Copy out the lines of the entries below, word for word, from the line with "Task: Choose the section label Interventi" to the line with "Action: coord(223,129)", both included.

### Dataset records

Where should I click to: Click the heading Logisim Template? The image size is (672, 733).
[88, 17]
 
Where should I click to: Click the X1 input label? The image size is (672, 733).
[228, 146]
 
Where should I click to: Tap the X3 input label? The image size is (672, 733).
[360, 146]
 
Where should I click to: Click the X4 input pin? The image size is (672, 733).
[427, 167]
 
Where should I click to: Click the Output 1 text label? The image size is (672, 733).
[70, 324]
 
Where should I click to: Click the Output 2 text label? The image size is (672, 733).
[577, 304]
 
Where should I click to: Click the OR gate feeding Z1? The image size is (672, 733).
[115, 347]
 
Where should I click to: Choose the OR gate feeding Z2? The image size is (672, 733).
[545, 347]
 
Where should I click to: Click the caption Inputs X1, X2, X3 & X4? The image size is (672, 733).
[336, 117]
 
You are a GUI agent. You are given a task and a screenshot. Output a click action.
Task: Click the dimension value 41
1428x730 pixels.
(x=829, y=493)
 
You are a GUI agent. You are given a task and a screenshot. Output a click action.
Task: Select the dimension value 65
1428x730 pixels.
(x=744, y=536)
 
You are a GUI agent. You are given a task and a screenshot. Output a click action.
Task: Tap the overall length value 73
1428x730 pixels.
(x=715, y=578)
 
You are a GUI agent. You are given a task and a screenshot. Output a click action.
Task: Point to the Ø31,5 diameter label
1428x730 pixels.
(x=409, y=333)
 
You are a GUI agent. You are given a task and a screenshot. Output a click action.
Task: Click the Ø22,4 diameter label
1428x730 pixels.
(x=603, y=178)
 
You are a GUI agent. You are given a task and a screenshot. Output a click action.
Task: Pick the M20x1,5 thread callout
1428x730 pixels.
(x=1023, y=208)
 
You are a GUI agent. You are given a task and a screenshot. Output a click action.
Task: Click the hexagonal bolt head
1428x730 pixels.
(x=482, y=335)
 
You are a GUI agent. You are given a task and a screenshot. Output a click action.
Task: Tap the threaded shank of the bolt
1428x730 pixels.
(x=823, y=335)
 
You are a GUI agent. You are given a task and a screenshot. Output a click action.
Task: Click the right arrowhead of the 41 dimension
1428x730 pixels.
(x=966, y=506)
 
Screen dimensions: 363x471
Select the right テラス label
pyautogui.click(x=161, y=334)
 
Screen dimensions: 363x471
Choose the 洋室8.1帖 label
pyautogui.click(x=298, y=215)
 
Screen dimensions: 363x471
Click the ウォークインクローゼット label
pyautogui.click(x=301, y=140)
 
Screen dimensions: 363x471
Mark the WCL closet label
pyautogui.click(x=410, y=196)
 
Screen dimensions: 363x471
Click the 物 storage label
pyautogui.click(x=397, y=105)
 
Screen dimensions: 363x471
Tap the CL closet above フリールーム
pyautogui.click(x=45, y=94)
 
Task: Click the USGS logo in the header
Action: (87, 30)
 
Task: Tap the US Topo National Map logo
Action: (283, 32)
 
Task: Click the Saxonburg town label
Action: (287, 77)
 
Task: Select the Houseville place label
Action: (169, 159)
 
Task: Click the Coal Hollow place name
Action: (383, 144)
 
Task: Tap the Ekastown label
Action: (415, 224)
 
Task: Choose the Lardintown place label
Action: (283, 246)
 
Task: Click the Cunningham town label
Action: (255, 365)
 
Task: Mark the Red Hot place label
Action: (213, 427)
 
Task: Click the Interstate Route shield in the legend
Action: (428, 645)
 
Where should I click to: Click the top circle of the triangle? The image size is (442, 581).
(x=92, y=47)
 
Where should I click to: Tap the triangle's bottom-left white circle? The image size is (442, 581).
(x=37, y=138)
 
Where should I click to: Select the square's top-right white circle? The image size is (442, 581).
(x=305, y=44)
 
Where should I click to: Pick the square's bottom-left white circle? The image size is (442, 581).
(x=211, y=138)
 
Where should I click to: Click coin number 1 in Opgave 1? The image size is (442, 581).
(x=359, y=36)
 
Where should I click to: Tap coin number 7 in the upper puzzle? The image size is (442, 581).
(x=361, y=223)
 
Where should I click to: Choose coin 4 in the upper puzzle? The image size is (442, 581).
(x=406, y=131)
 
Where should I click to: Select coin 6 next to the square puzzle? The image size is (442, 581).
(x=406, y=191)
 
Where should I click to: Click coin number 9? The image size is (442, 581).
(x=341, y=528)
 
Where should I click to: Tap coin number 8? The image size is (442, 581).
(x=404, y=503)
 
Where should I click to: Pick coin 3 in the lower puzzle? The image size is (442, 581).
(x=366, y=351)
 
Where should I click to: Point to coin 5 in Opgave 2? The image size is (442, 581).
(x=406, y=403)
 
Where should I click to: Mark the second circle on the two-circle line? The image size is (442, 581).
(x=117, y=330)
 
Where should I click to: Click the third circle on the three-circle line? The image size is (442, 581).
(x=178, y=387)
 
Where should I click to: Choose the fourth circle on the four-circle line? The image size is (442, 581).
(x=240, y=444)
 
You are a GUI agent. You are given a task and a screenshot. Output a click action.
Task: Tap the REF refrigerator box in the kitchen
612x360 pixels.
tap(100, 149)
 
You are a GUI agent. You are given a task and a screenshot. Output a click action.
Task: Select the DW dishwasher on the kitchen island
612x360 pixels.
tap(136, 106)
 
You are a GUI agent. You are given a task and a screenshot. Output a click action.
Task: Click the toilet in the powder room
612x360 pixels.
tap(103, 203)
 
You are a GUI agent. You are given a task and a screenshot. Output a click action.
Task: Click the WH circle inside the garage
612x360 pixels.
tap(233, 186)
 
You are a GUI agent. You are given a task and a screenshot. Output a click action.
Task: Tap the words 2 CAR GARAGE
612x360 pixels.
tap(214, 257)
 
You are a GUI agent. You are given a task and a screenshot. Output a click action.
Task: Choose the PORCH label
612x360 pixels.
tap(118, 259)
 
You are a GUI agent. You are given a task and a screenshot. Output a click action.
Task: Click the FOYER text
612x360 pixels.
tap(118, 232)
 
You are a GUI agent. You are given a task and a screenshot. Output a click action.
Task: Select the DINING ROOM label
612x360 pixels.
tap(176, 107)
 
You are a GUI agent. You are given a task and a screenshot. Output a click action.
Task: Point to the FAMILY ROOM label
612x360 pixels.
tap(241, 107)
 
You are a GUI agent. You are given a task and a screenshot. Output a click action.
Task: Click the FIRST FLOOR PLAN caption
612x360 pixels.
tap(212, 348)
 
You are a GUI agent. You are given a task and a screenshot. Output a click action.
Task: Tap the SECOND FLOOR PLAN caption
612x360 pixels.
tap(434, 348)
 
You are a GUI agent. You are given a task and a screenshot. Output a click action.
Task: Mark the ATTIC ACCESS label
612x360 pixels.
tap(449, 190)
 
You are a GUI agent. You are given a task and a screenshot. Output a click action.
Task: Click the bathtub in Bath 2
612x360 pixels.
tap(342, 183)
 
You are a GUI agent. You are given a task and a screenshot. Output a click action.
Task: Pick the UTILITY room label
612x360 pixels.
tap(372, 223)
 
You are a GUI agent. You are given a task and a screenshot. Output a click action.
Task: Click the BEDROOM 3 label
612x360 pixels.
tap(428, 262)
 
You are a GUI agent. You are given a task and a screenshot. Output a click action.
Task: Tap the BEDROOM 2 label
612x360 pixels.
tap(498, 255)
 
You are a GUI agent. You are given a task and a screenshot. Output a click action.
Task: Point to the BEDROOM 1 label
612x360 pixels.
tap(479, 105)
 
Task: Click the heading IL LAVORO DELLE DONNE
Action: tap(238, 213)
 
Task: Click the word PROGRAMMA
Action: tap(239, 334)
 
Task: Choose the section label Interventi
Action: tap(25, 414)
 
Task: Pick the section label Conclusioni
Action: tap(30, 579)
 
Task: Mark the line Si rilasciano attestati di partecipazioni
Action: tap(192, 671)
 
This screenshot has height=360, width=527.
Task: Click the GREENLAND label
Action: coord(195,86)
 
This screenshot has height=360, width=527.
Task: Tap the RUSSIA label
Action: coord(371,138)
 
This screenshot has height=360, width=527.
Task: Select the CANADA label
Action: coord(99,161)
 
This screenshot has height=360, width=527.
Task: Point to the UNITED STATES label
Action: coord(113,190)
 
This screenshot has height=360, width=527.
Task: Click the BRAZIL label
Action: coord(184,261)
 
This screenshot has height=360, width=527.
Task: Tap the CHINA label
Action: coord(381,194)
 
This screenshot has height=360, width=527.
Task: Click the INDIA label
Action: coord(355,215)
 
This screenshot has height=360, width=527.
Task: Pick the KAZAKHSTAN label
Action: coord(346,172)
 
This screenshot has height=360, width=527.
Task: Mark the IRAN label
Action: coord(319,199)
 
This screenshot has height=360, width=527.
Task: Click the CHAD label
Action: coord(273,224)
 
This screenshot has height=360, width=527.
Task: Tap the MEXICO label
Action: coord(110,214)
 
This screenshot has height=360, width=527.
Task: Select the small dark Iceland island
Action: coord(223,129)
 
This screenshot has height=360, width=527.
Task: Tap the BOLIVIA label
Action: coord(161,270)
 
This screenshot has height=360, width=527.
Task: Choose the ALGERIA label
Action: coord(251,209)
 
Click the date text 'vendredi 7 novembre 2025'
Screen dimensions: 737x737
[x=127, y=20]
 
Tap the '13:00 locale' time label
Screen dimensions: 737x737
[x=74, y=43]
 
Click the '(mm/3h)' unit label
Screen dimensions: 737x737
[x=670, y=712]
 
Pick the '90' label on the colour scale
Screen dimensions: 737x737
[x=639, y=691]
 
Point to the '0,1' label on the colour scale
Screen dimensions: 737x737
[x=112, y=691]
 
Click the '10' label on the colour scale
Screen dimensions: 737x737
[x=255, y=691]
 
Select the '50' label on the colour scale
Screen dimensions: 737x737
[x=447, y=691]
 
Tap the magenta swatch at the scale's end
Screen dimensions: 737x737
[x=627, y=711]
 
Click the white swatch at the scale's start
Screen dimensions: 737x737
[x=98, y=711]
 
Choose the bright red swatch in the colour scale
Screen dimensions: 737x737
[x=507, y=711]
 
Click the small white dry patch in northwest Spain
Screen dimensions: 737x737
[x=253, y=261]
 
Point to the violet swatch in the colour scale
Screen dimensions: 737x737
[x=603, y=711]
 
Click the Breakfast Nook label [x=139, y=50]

######

Answer in full
Task: Choose the section label Interventi
Action: tap(25, 414)
 
Task: Pick the section label Conclusioni
Action: tap(30, 579)
 
Task: Mark the line Si rilasciano attestati di partecipazioni
Action: tap(192, 671)
 
This screenshot has height=360, width=527.
Task: Click the GREENLAND label
Action: coord(195,86)
 
This screenshot has height=360, width=527.
Task: Tap the RUSSIA label
Action: coord(371,138)
 
This screenshot has height=360, width=527.
Task: Select the CANADA label
Action: coord(99,161)
 
This screenshot has height=360, width=527.
Task: Point to the UNITED STATES label
Action: coord(113,190)
 
This screenshot has height=360, width=527.
Task: Click the BRAZIL label
Action: coord(184,261)
 
This screenshot has height=360, width=527.
Task: Tap the CHINA label
Action: coord(381,194)
 
This screenshot has height=360, width=527.
Task: Click the INDIA label
Action: coord(355,215)
 
This screenshot has height=360, width=527.
Task: Pick the KAZAKHSTAN label
Action: coord(346,172)
 
This screenshot has height=360, width=527.
Task: Mark the IRAN label
Action: coord(319,199)
 
This screenshot has height=360, width=527.
Task: Click the CHAD label
Action: coord(273,224)
 
This screenshot has height=360, width=527.
Task: Tap the MEXICO label
Action: coord(110,214)
 
This screenshot has height=360, width=527.
Task: Select the small dark Iceland island
Action: coord(223,129)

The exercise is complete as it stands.